Segundo Bernanke, as perspectivas para a economia ainda estão tão incertas que é difícil determinar o tamanho, a composição e o momento ideal para o plano de estímulo. Ele disse apenas que o Congresso deveria formular um plano que aja quando a economia estiver no ponto de maior estagnação. Bernanke fez um retrato sombrio da economia. "A atividade econômica provavelmente vai ficar abaixo de seu potencial por vários trimestres." Para muitos economistas, os EUA já entraram em uma recessão, então seria adequado adotar o estímulo fiscal o mais rápido possível.

O presidente do Fed não detalhou que tipo de medidas seriam recomendáveis. Mas disse: "Se resolver adotar um pacote fiscal, o Congresso deveria incluir medidas para aumentar o acesso dos consumidores, mutuários e empresas ao crédito. Essas medidas seriam particularmente eficazes para promover crescimento econômico e criar empregos".

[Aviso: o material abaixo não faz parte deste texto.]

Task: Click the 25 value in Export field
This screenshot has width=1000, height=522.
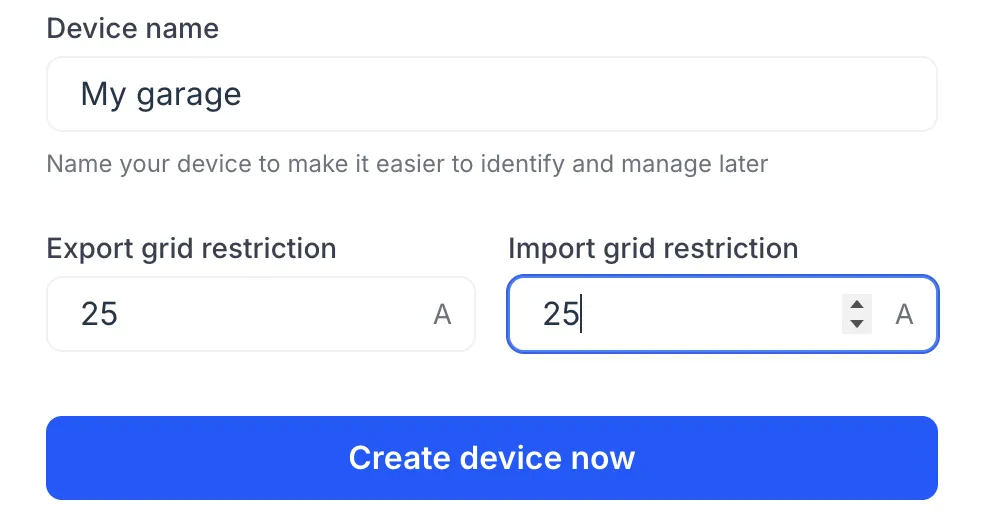Action: [x=99, y=315]
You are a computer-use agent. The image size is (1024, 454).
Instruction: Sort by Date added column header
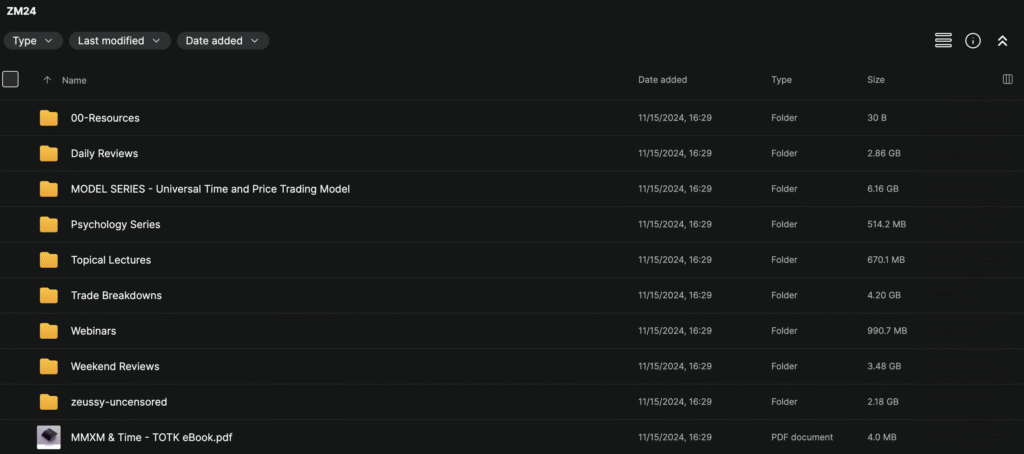[662, 80]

Bernanke demonstrou cautela ao dizer que "qualquer programa deve limitar, dentro do possível, os efeitos de longo prazo sobre o déficit estrutural do orçamento do governo". Mas muitos economistas já se conformaram com o aumento do déficit em 2009, por causa dos vários programas de gastos do governo para contrabalançar a desaceleração econômica. "É politicamente adequado criticar os gastos do governo e exigir responsabilidade fiscal; mas, neste momento, aumento nos gastos do governo é exatamente a recomendação dos médicos", escreveu o Prêmio Nobel Paul Krugman na semana passada.